__Activity__: Once the line containing "Instruction: Click the To: header label" is found, please copy it and all lines after it through the end of the records, exactly, leaving out pictures.

--- Supplied records Enclosed Below ---

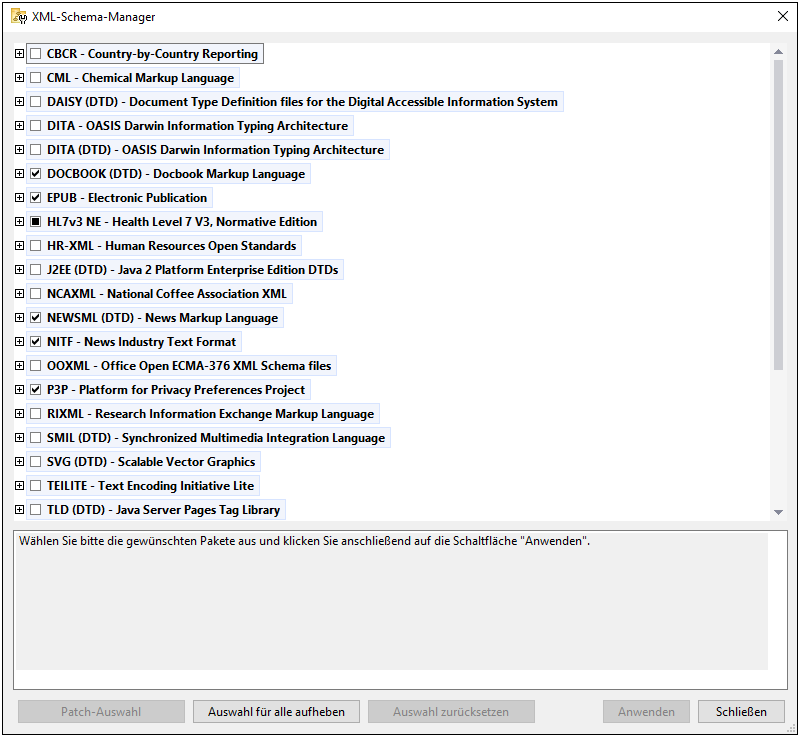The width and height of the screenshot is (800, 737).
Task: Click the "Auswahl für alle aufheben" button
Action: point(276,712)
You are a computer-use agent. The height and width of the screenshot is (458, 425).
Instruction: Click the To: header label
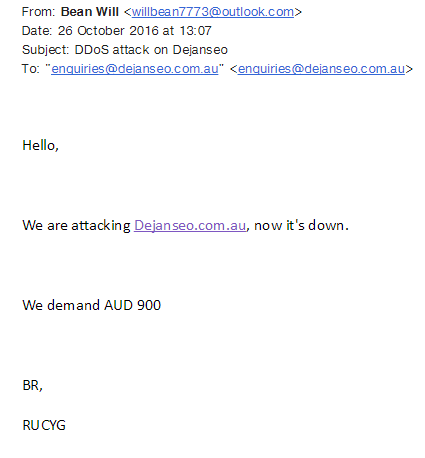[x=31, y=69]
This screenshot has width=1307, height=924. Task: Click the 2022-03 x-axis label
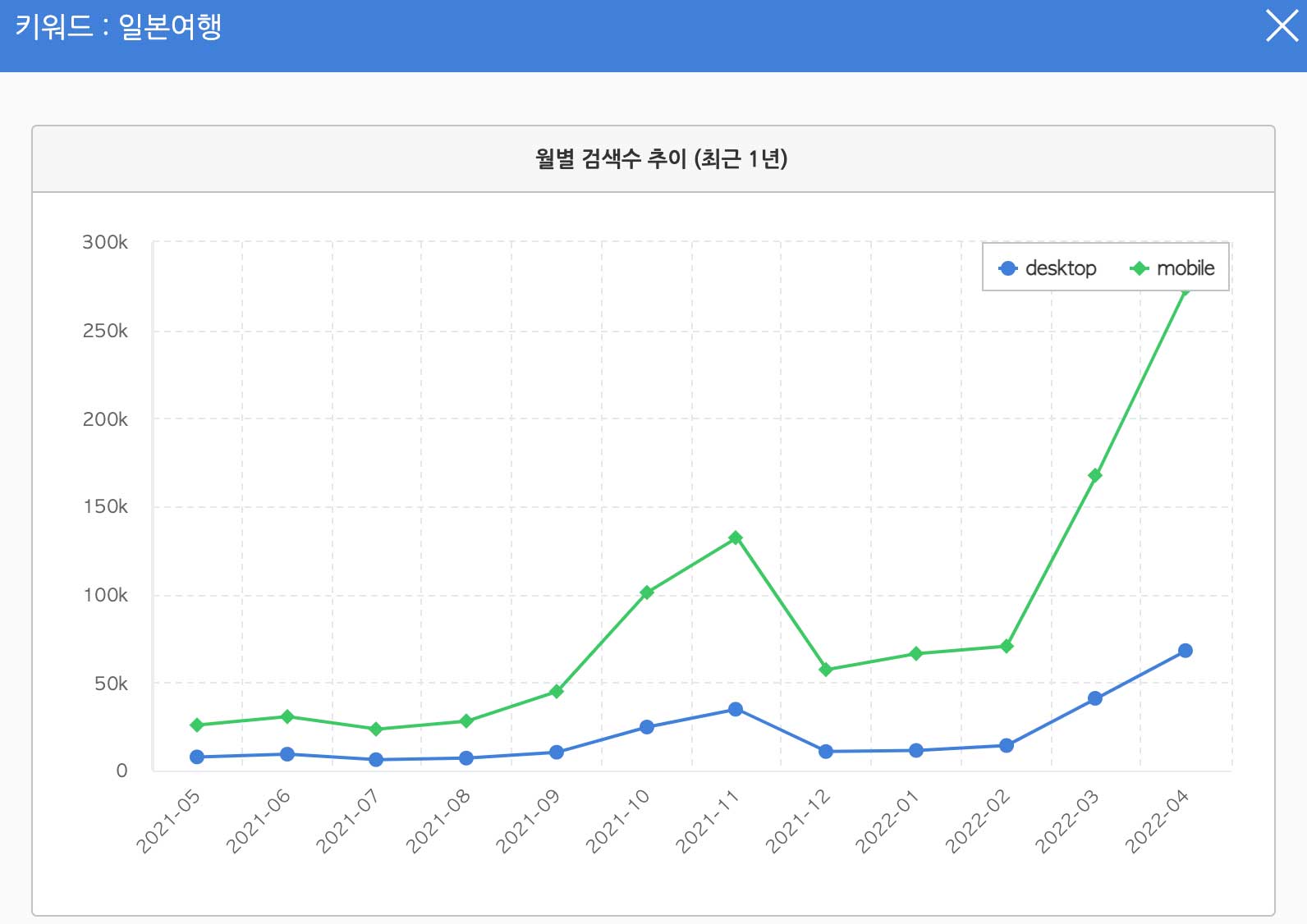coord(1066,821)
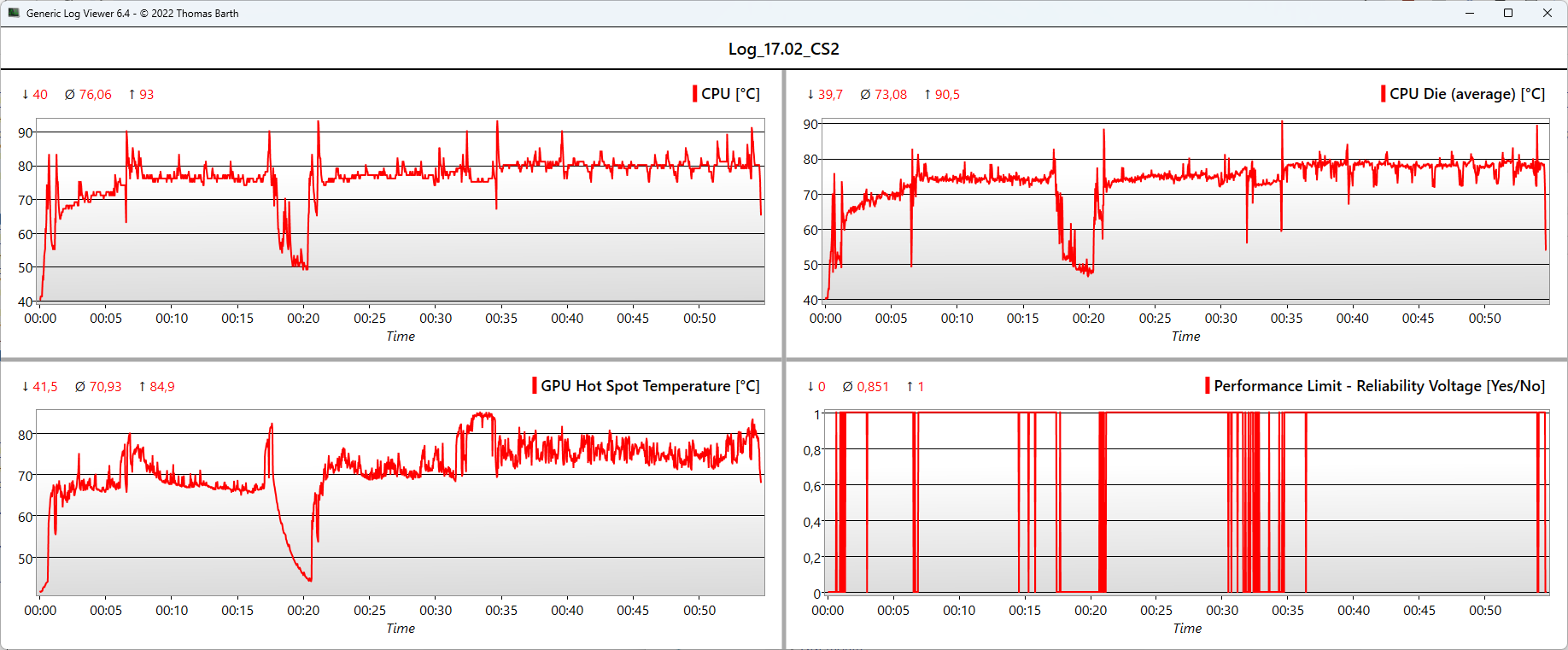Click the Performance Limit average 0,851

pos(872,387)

--- End of Enclosed Supplied records ---

__Reply__:
Instruction: Click the To: header label
[x=31, y=69]
This screenshot has width=1307, height=924. Task: Click the 2022-03 x-axis label
coord(1066,821)
Click the Performance Limit average 0,851

pos(872,387)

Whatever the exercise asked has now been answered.